> [WHAT THE EXERCISE ASKS]: Retype, exactly and with nothing added, the lines from the one showing "Image resolution: width=565" through the final line of the material. Omit pictures.

> [THE RECORDS]:

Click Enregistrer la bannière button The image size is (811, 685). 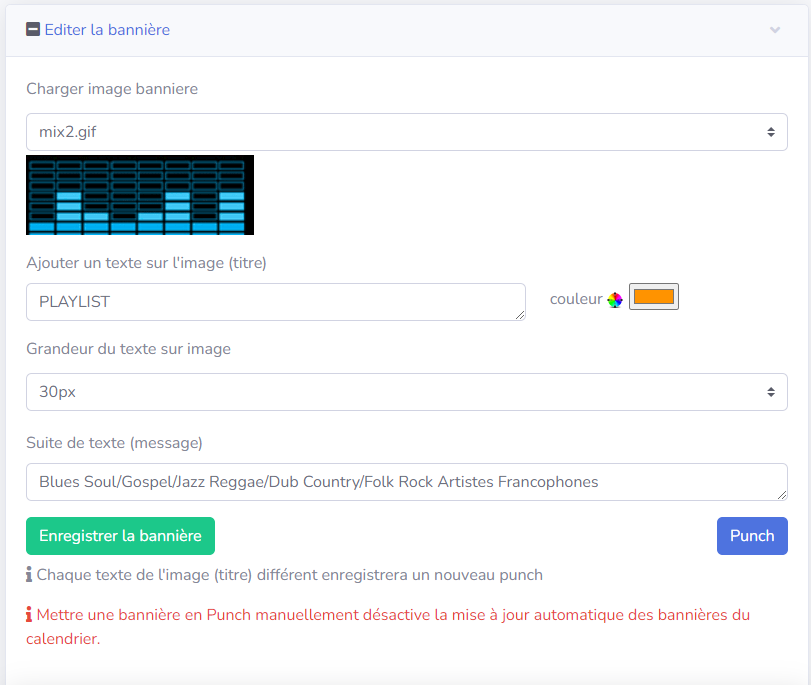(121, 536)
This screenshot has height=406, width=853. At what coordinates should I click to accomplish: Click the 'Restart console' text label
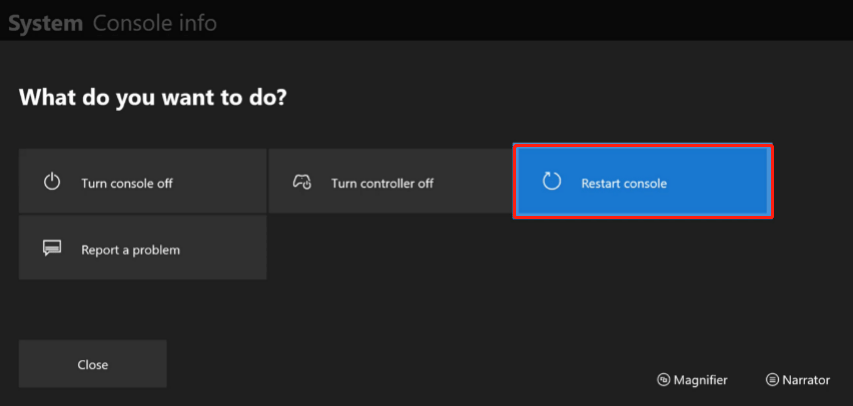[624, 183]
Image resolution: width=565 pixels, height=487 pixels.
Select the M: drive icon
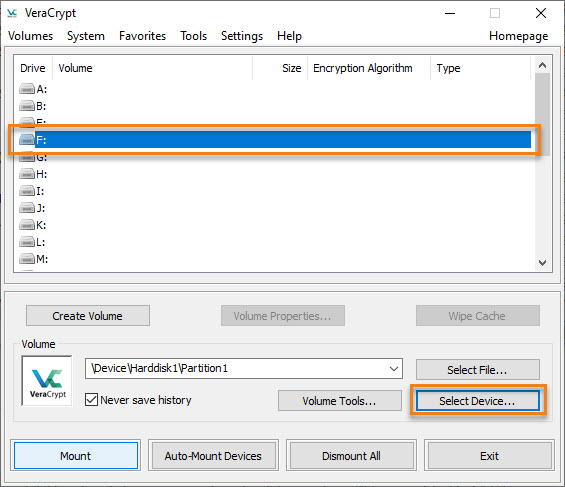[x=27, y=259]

> [RESPONSE]:
Image resolution: width=565 pixels, height=487 pixels.
Select the M: drive icon
[x=27, y=259]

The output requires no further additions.